Young Sarah's choices
make her barren High Priestess,
then Abraham's wife.

I have been haunted for years by The Book of Abraham, by Marek Halter. It's an epic tale that follows a Jewish family through the ages.

When I learned recently that Halter had published a number of books since Abraham, I was ecstatic. I wanted to order them all, but I made myself be sensible. I ordered only Sarah, the first in his Canaan Trilogy.

And I'm glad I did -- only ordered one, I mean. Because Sarah became the first book I put down unfinished since I decided to implement the 50-page rule. If an author doesn't capture me in 50 pages, I'm clearly not his target audience.

There's absolutely nothing wrong with Sarah. It just didn't grab me.

Why not? First, I didn't like Sarah, the character, very much. She was arrogant and egocentric. Not to mention, she could do absolutely everything (shades of Clan of the Cave Bear where Ayla singlehandedly advances her culture several hundred years, though she does fall short of discovering electricity or inventing the internet).

Second, I read biblical fiction to see how the author interprets the story, and to make it come alive.

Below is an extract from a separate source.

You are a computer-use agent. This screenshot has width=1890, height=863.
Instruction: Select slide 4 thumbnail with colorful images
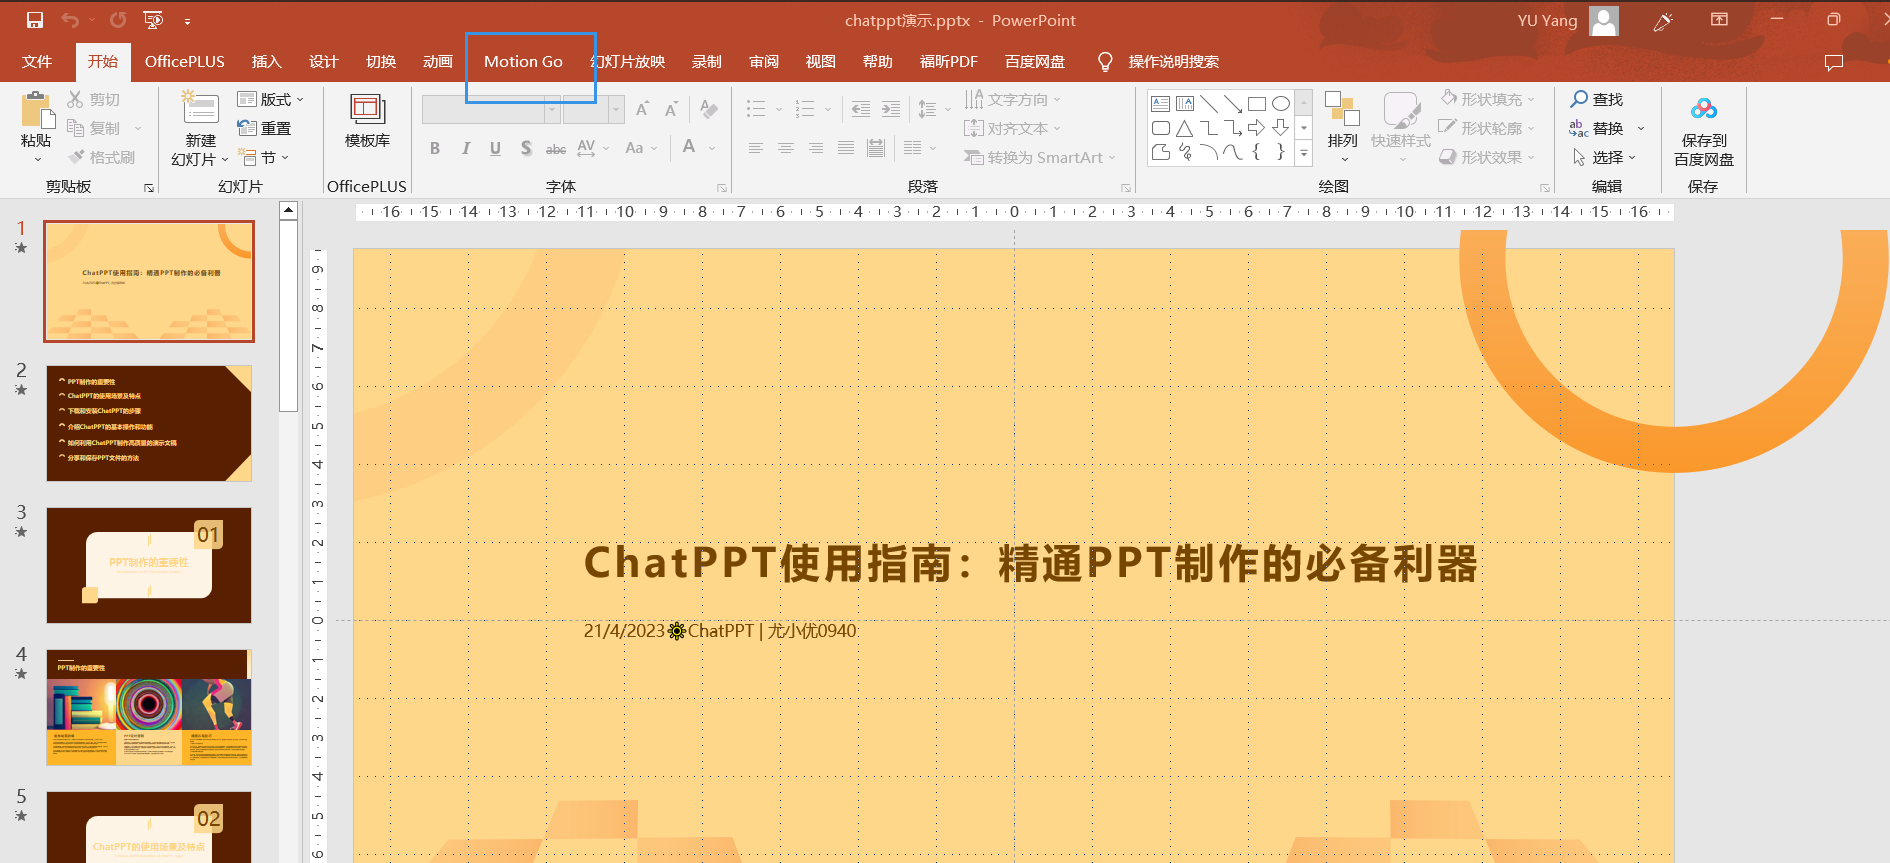click(x=149, y=707)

But when I finally bailed on Sarah (some 150-200 pages in), Halter had only just gotten to the scene in Egypt where Abraham tells everyone she is his sister, and if I remember my Old Testament, that happens fairly early on in her life. Certainly long before the much more dramatic and historically/religiously significant events.

I love to read in bed at night before I fall asleep. I've done it since I was a child, sneaking a flashlight under the covers with me.

But when I realized I was turning off the light and going straight to sleep, night after night, without reading Sarah, I finally put it aside.

I gave it to my mother. She likes Biblical fiction even more than I do, and will probably love it (though I expect she'll point out all the places where Halter veered in the smallest way from the King James version of events).

But me? I'm moving on to something that grabs -- and holds -- my attention.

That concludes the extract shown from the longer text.